## [Supplied records]
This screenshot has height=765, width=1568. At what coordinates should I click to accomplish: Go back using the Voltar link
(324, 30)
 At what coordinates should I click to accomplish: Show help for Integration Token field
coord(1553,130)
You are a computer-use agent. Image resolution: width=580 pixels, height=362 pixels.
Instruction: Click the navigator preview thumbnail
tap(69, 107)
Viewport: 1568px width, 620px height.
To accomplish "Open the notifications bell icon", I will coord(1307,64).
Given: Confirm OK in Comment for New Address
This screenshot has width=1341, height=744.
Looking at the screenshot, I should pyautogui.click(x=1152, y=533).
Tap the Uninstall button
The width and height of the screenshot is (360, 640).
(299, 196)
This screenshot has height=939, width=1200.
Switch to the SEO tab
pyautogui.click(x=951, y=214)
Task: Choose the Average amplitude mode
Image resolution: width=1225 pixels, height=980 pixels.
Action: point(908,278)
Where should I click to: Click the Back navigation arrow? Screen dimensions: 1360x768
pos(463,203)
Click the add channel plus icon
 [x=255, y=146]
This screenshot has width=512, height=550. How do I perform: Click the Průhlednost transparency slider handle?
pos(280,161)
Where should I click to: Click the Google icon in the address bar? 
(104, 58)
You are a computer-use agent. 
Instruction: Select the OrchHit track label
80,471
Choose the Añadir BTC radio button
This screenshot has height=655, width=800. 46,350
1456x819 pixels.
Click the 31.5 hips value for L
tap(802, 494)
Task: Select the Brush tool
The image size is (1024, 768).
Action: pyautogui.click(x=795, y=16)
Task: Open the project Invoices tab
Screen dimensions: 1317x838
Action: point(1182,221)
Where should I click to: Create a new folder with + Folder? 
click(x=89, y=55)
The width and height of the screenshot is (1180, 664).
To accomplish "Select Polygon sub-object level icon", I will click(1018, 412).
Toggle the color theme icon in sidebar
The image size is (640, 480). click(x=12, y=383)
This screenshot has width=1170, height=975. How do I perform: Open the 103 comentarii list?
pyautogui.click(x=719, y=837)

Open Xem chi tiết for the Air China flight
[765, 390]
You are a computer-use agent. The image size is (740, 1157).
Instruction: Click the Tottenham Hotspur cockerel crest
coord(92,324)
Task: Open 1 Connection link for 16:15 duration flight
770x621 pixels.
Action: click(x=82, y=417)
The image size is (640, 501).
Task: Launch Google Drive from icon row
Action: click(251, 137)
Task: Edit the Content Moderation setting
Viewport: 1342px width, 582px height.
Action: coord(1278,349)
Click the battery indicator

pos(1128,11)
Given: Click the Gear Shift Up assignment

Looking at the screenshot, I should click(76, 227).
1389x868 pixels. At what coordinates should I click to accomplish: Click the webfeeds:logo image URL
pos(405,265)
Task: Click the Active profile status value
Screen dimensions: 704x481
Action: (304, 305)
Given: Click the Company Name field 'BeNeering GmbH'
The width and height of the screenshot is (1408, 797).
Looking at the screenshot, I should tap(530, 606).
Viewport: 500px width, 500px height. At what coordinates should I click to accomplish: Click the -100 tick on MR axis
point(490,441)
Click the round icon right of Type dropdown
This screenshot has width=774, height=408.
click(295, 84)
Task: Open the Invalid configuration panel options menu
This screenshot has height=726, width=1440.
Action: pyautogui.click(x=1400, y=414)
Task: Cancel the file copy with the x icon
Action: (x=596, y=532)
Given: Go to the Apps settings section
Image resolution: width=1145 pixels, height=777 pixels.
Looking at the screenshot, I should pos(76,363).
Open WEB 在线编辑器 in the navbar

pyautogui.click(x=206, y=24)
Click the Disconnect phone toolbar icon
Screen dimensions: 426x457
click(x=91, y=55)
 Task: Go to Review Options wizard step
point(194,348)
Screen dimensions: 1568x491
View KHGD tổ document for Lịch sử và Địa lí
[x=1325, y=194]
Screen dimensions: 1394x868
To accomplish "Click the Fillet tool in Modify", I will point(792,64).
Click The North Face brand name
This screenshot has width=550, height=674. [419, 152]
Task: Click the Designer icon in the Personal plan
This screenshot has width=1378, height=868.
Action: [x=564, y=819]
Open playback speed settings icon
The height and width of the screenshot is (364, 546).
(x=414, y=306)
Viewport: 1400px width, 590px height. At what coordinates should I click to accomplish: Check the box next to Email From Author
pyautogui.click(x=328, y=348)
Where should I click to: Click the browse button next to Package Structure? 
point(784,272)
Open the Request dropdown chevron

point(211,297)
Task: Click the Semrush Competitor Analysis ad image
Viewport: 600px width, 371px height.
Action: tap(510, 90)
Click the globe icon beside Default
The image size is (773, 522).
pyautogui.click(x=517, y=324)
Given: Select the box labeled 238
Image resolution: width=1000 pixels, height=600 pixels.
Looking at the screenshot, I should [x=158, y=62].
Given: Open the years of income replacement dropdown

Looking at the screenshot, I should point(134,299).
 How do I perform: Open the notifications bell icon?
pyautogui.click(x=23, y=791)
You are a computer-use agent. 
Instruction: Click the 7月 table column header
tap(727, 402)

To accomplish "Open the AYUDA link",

## [What you should do]
Return each line of the data above verbatim.

## [Task answer]
This screenshot has height=765, width=1568. At what coordinates should I click to accomplish: Go back using the Voltar link
(324, 30)
 At what coordinates should I click to accomplish: Show help for Integration Token field
coord(1553,130)
You are a computer-use agent. Image resolution: width=580 pixels, height=362 pixels.
Instruction: Click the navigator preview thumbnail
tap(69, 107)
Viewport: 1568px width, 620px height.
To accomplish "Open the notifications bell icon", I will coord(1307,64).
Given: Confirm OK in Comment for New Address
This screenshot has width=1341, height=744.
Looking at the screenshot, I should pyautogui.click(x=1152, y=533).
Tap the Uninstall button
The width and height of the screenshot is (360, 640).
(299, 196)
This screenshot has height=939, width=1200.
Switch to the SEO tab
pyautogui.click(x=951, y=214)
Task: Choose the Average amplitude mode
Image resolution: width=1225 pixels, height=980 pixels.
Action: point(908,278)
Where should I click to: Click the Back navigation arrow? Screen dimensions: 1360x768
pos(463,203)
Click the add channel plus icon
 [x=255, y=146]
This screenshot has width=512, height=550. How do I perform: Click the Průhlednost transparency slider handle?
pos(280,161)
Where should I click to: Click the Google icon in the address bar? 
(104, 58)
You are a computer-use agent. 
Instruction: Select the OrchHit track label
80,471
Choose the Añadir BTC radio button
This screenshot has height=655, width=800. 46,350
1456x819 pixels.
Click the 31.5 hips value for L
tap(802, 494)
Task: Select the Brush tool
The image size is (1024, 768).
Action: pyautogui.click(x=795, y=16)
Task: Open the project Invoices tab
Screen dimensions: 1317x838
Action: point(1182,221)
Where should I click to: Create a new folder with + Folder? 
click(x=89, y=55)
The width and height of the screenshot is (1180, 664).
To accomplish "Select Polygon sub-object level icon", I will click(1018, 412).
Toggle the color theme icon in sidebar
The image size is (640, 480). click(x=12, y=383)
This screenshot has width=1170, height=975. How do I perform: Open the 103 comentarii list?
pyautogui.click(x=719, y=837)

Open Xem chi tiết for the Air China flight
[765, 390]
You are a computer-use agent. The image size is (740, 1157).
Instruction: Click the Tottenham Hotspur cockerel crest
coord(92,324)
Task: Open 1 Connection link for 16:15 duration flight
770x621 pixels.
Action: click(x=82, y=417)
The image size is (640, 501).
Task: Launch Google Drive from icon row
Action: click(251, 137)
Task: Edit the Content Moderation setting
Viewport: 1342px width, 582px height.
Action: coord(1278,349)
Click the battery indicator

pos(1128,11)
Given: Click the Gear Shift Up assignment

Looking at the screenshot, I should click(76, 227).
1389x868 pixels. At what coordinates should I click to accomplish: Click the webfeeds:logo image URL
pos(405,265)
Task: Click the Active profile status value
Screen dimensions: 704x481
Action: (304, 305)
Given: Click the Company Name field 'BeNeering GmbH'
The width and height of the screenshot is (1408, 797).
Looking at the screenshot, I should tap(530, 606).
Viewport: 500px width, 500px height. At what coordinates should I click to accomplish: Click the -100 tick on MR axis
point(490,441)
Click the round icon right of Type dropdown
This screenshot has width=774, height=408.
click(295, 84)
Task: Open the Invalid configuration panel options menu
This screenshot has height=726, width=1440.
Action: pyautogui.click(x=1400, y=414)
Task: Cancel the file copy with the x icon
Action: (x=596, y=532)
Given: Go to the Apps settings section
Image resolution: width=1145 pixels, height=777 pixels.
Looking at the screenshot, I should pos(76,363).
Open WEB 在线编辑器 in the navbar

pyautogui.click(x=206, y=24)
Click the Disconnect phone toolbar icon
Screen dimensions: 426x457
click(x=91, y=55)
 Task: Go to Review Options wizard step
point(194,348)
Screen dimensions: 1568x491
View KHGD tổ document for Lịch sử và Địa lí
[x=1325, y=194]
Screen dimensions: 1394x868
To accomplish "Click the Fillet tool in Modify", I will point(792,64).
Click The North Face brand name
This screenshot has width=550, height=674. [419, 152]
Task: Click the Designer icon in the Personal plan
This screenshot has width=1378, height=868.
Action: [x=564, y=819]
Open playback speed settings icon
The height and width of the screenshot is (364, 546).
(x=414, y=306)
Viewport: 1400px width, 590px height. At what coordinates should I click to accomplish: Check the box next to Email From Author
pyautogui.click(x=328, y=348)
Where should I click to: Click the browse button next to Package Structure? 
point(784,272)
Open the Request dropdown chevron

point(211,297)
Task: Click the Semrush Competitor Analysis ad image
Viewport: 600px width, 371px height.
Action: tap(510, 90)
Click the globe icon beside Default
The image size is (773, 522).
pyautogui.click(x=517, y=324)
Given: Select the box labeled 238
Image resolution: width=1000 pixels, height=600 pixels.
Looking at the screenshot, I should [x=158, y=62].
Given: Open the years of income replacement dropdown

Looking at the screenshot, I should point(134,299).
 How do I perform: Open the notifications bell icon?
pyautogui.click(x=23, y=791)
You are a computer-use agent. 
Instruction: Click the 7月 table column header
tap(727, 402)

To accomplish "Open the AYUDA link",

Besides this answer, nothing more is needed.